The students created AdHop Strategies, a temporary advertising agency, as part of their Advertising and Integrated Marketing Communications class, which is offered each spring through the Entrepreneurship & Management program in the university's Whiting School of Engineering.
Students were split into six departments based on their skill sets: Research, Campaign Strategy & Implementation, Public Relations & Social Media, Advertising & Multimedia, Finance and Reports & Presentations. Two CEOs were chosen to lead the groups and ensure that work was done according to the semester's timetable. The team had $2,500—and a lot of creative autonomy—to design and execute an integrated marketing campaign.
"Each department had campaign goals and was tasked with analyzing the agency's in-depth interview and survey research to develop the most effective tactics that would allow them to achieve these goals. For the students in Manager positions, this class also represents an incredible leadership opportunity," says senior lecturer Leslie Kendrick, who teaches the class and has 12 years of experience as a marketing practitioner.
In past years, students have worked on campaigns for Honda, Nissan, the FBI, the Navy, and MindSumo.
This semester, the client gave AdHop Strategies a 70% awareness goal along with an objective to sell at least 50 tickets in total to any of Dirty Dancing's 14 performances. Pre-campaign survey research revealed that 46% of undergraduates were aware of The Hippodrome. Post-campaign research findings indicated an 88% awareness rate—a number that the class and the client were very excited to see. In addition, the campaign resulted in the sale of 58 tickets to Dirty Dancing (sales were tracked by a promotion code) to date, surpassing the client's ticket goal.

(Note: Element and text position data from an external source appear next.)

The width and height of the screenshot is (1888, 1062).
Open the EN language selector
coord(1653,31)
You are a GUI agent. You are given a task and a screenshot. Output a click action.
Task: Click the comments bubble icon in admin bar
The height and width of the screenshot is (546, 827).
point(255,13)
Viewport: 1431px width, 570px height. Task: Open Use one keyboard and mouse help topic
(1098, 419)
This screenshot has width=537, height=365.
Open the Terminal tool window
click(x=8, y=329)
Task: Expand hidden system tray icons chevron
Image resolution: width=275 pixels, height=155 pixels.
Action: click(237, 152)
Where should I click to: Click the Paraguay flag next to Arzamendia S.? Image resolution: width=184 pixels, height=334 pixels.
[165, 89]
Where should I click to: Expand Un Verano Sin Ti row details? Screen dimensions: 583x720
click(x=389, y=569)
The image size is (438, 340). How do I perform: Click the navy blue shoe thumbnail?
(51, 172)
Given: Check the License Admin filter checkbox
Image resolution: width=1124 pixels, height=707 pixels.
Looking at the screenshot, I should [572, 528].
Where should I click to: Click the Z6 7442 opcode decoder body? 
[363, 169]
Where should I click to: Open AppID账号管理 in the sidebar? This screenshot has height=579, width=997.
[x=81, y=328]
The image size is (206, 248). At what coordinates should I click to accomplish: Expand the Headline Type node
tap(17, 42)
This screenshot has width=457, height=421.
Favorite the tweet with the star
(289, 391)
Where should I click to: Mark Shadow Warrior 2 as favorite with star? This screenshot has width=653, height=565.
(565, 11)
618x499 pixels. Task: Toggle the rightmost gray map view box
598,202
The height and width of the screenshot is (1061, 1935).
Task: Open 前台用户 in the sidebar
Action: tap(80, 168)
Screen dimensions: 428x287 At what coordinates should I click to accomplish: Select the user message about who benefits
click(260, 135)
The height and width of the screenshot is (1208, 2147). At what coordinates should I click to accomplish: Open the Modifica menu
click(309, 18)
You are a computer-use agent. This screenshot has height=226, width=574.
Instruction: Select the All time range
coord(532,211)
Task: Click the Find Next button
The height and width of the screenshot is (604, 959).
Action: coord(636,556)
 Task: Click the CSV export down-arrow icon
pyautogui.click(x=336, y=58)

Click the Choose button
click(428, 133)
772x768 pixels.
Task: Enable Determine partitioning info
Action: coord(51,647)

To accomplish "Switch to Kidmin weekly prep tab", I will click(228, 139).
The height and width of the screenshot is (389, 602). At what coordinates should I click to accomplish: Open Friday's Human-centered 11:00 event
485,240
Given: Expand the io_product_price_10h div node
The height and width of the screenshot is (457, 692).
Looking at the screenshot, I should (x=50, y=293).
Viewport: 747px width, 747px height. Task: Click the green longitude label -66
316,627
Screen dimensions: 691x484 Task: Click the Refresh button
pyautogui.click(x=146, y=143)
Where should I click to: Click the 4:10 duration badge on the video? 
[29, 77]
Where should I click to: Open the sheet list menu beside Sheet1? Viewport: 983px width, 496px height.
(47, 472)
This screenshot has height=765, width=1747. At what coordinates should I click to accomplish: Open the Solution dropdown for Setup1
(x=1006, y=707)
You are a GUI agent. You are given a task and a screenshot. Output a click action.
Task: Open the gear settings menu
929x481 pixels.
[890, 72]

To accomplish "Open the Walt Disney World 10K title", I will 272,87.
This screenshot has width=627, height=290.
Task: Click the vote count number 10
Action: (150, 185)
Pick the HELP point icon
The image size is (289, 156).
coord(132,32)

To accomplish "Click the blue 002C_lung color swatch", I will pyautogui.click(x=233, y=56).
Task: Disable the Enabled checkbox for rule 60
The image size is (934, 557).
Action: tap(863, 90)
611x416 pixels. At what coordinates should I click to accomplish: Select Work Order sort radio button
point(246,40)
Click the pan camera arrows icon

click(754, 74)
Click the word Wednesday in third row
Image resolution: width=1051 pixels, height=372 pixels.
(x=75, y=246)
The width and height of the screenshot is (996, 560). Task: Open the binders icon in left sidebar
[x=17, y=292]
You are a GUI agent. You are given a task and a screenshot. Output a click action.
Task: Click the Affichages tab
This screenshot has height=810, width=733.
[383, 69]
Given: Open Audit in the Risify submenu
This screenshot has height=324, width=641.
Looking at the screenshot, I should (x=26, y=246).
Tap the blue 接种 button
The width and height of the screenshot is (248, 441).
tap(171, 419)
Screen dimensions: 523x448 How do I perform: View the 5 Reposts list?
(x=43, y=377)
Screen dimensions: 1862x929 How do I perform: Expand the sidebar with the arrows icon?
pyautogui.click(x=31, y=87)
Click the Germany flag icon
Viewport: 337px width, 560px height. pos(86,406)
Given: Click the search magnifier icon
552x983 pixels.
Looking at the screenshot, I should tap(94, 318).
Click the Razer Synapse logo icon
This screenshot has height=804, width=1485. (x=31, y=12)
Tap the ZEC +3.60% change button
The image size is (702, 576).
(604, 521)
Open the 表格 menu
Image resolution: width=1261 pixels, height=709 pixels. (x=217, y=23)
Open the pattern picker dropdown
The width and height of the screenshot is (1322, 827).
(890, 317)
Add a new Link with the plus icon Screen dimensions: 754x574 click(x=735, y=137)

The student agency accomplished its goals through a special senior-week ticket buy along with a series of campus events and promotions that included free merchandise and food, YouTube videos, selfie-with-a-Broadway character contests, and a scavenger hunt on the Beach. Along the way, the studentslearned about market research, social media campaigns, and traditional print and video advertising.
"We get to apply skills we've learned in previous classes and actually get results from the implementation of the campaign, making the experience even more rewarding," says senior Sofia Arruda.
Added senior Kristen Politis: "This class is an exciting opportunity for real-world application of things we've only read about in textbooks; a real client, a real budget, a real integrated marketing campaign."